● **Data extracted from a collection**
====
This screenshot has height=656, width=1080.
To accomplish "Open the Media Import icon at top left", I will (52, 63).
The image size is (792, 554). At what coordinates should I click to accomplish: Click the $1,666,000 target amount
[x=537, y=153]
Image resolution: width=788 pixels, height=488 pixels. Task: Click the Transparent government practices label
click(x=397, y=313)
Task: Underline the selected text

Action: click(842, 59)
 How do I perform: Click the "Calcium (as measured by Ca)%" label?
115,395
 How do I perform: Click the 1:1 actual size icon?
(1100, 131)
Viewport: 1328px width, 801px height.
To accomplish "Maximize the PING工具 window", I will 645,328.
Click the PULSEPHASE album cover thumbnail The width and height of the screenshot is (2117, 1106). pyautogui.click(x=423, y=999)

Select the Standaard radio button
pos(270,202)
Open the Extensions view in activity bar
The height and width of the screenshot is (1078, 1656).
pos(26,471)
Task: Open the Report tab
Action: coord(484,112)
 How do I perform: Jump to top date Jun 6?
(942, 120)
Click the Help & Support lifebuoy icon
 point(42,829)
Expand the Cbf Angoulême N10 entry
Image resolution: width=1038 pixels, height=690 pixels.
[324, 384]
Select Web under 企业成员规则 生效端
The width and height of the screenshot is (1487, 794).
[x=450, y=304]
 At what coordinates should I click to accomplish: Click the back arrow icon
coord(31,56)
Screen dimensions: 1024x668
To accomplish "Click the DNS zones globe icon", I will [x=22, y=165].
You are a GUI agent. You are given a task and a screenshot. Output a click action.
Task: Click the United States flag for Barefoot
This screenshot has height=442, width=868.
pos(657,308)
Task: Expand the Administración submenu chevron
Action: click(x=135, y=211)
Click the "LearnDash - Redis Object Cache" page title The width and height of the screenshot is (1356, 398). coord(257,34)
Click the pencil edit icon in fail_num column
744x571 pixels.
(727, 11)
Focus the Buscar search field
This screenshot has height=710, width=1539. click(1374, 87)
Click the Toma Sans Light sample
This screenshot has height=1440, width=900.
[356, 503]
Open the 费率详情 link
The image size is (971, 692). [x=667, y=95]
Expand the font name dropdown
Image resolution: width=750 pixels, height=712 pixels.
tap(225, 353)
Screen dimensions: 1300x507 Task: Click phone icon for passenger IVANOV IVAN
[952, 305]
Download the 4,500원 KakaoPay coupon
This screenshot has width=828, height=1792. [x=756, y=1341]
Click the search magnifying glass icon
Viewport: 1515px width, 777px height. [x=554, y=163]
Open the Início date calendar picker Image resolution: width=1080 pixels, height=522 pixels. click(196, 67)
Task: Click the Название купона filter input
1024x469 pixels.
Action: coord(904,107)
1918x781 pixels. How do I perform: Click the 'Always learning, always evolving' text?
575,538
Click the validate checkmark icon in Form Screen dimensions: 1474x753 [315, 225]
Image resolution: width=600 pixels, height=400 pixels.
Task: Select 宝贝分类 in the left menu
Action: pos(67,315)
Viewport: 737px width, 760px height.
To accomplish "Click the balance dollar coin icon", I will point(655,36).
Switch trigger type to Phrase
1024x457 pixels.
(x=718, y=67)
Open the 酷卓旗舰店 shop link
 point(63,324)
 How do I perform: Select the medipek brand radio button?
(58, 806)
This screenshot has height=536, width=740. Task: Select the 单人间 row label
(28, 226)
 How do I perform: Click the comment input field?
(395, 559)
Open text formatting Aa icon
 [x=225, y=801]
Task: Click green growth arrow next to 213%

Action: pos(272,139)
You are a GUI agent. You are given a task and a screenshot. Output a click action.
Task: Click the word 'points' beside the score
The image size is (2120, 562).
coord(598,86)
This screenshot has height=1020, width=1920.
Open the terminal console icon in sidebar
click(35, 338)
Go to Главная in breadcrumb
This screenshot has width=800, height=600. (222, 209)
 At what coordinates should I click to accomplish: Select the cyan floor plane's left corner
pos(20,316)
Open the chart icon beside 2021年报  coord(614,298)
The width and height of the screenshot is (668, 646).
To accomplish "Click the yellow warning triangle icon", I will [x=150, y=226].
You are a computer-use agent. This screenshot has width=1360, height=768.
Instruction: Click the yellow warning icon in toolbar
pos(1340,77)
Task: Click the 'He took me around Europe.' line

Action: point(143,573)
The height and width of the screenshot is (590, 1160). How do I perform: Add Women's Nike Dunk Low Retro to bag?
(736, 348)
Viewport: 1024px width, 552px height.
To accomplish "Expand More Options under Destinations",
====
● **Goal of the exercise**
What is needed is a word-for-word restatement of all the data.

● **Exercise solution**
This screenshot has height=656, width=1080.
To accomplish "Open the Media Import icon at top left", I will (52, 63).
The image size is (792, 554). At what coordinates should I click to accomplish: Click the $1,666,000 target amount
[x=537, y=153]
Image resolution: width=788 pixels, height=488 pixels. Task: Click the Transparent government practices label
click(x=397, y=313)
Task: Underline the selected text

Action: click(842, 59)
 How do I perform: Click the "Calcium (as measured by Ca)%" label?
115,395
 How do I perform: Click the 1:1 actual size icon?
(1100, 131)
Viewport: 1328px width, 801px height.
To accomplish "Maximize the PING工具 window", I will 645,328.
Click the PULSEPHASE album cover thumbnail The width and height of the screenshot is (2117, 1106). pyautogui.click(x=423, y=999)

Select the Standaard radio button
pos(270,202)
Open the Extensions view in activity bar
The height and width of the screenshot is (1078, 1656).
pos(26,471)
Task: Open the Report tab
Action: coord(484,112)
 How do I perform: Jump to top date Jun 6?
(942, 120)
Click the Help & Support lifebuoy icon
 point(42,829)
Expand the Cbf Angoulême N10 entry
Image resolution: width=1038 pixels, height=690 pixels.
[324, 384]
Select Web under 企业成员规则 生效端
The width and height of the screenshot is (1487, 794).
[x=450, y=304]
 At what coordinates should I click to accomplish: Click the back arrow icon
coord(31,56)
Screen dimensions: 1024x668
To accomplish "Click the DNS zones globe icon", I will [x=22, y=165].
You are a GUI agent. You are given a task and a screenshot. Output a click action.
Task: Click the United States flag for Barefoot
This screenshot has height=442, width=868.
pos(657,308)
Task: Expand the Administración submenu chevron
Action: click(x=135, y=211)
Click the "LearnDash - Redis Object Cache" page title The width and height of the screenshot is (1356, 398). coord(257,34)
Click the pencil edit icon in fail_num column
744x571 pixels.
(727, 11)
Focus the Buscar search field
This screenshot has height=710, width=1539. click(1374, 87)
Click the Toma Sans Light sample
This screenshot has height=1440, width=900.
[356, 503]
Open the 费率详情 link
The image size is (971, 692). [x=667, y=95]
Expand the font name dropdown
Image resolution: width=750 pixels, height=712 pixels.
tap(225, 353)
Screen dimensions: 1300x507 Task: Click phone icon for passenger IVANOV IVAN
[952, 305]
Download the 4,500원 KakaoPay coupon
This screenshot has width=828, height=1792. [x=756, y=1341]
Click the search magnifying glass icon
Viewport: 1515px width, 777px height. [x=554, y=163]
Open the Início date calendar picker Image resolution: width=1080 pixels, height=522 pixels. click(196, 67)
Task: Click the Название купона filter input
1024x469 pixels.
Action: coord(904,107)
1918x781 pixels. How do I perform: Click the 'Always learning, always evolving' text?
575,538
Click the validate checkmark icon in Form Screen dimensions: 1474x753 [315, 225]
Image resolution: width=600 pixels, height=400 pixels.
Task: Select 宝贝分类 in the left menu
Action: pos(67,315)
Viewport: 737px width, 760px height.
To accomplish "Click the balance dollar coin icon", I will point(655,36).
Switch trigger type to Phrase
1024x457 pixels.
(x=718, y=67)
Open the 酷卓旗舰店 shop link
 point(63,324)
 How do I perform: Select the medipek brand radio button?
(58, 806)
This screenshot has height=536, width=740. Task: Select the 单人间 row label
(28, 226)
 How do I perform: Click the comment input field?
(395, 559)
Open text formatting Aa icon
 [x=225, y=801]
Task: Click green growth arrow next to 213%

Action: pos(272,139)
You are a GUI agent. You are given a task and a screenshot. Output a click action.
Task: Click the word 'points' beside the score
The image size is (2120, 562).
coord(598,86)
This screenshot has height=1020, width=1920.
Open the terminal console icon in sidebar
click(35, 338)
Go to Главная in breadcrumb
This screenshot has width=800, height=600. (222, 209)
 At what coordinates should I click to accomplish: Select the cyan floor plane's left corner
pos(20,316)
Open the chart icon beside 2021年报  coord(614,298)
The width and height of the screenshot is (668, 646).
To accomplish "Click the yellow warning triangle icon", I will [x=150, y=226].
You are a computer-use agent. This screenshot has width=1360, height=768.
Instruction: Click the yellow warning icon in toolbar
pos(1340,77)
Task: Click the 'He took me around Europe.' line

Action: point(143,573)
The height and width of the screenshot is (590, 1160). How do I perform: Add Women's Nike Dunk Low Retro to bag?
(736, 348)
Viewport: 1024px width, 552px height.
To accomplish "Expand More Options under Destinations",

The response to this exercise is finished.